● Exercise instructions
A word-for-word copy of the entries, with the images left out, is what you should write.

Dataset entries
>>>>>
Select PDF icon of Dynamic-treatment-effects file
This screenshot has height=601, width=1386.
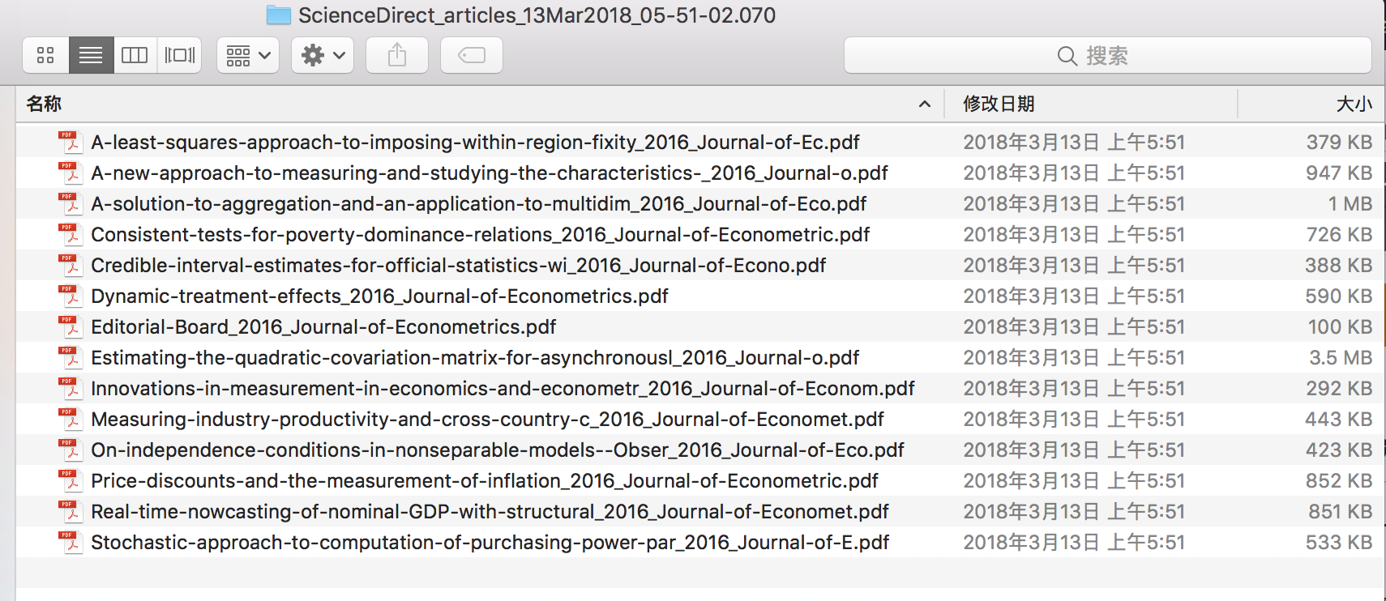[x=71, y=296]
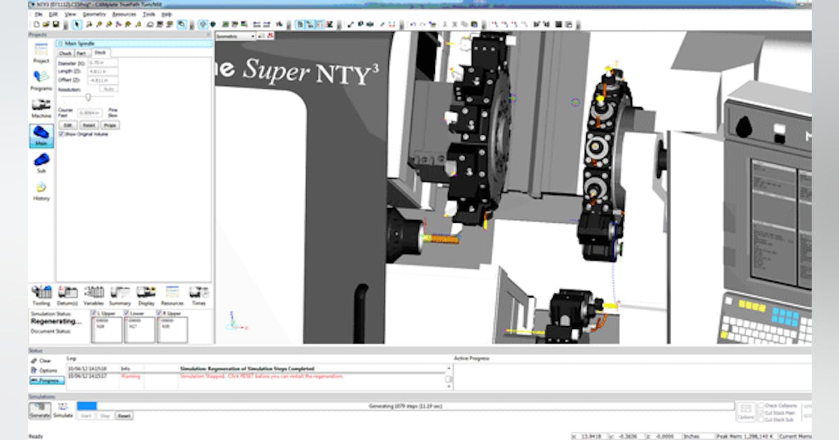Open the Variables panel

(93, 293)
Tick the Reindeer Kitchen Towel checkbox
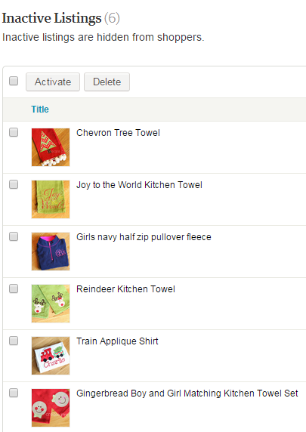 tap(14, 289)
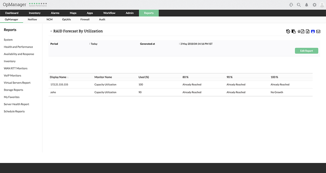Screen dimensions: 326x173
Task: Print the RAID Forecast report
Action: 313,31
<<<<<
● Solved exercise
Select PDF icon of Dynamic-treatment-effects file
This screenshot has height=601, width=1386.
[x=71, y=296]
Open the Variables panel

(93, 293)
Tick the Reindeer Kitchen Towel checkbox
 tap(14, 289)
Screen dimensions: 326x173
Task: Print the RAID Forecast report
Action: 313,31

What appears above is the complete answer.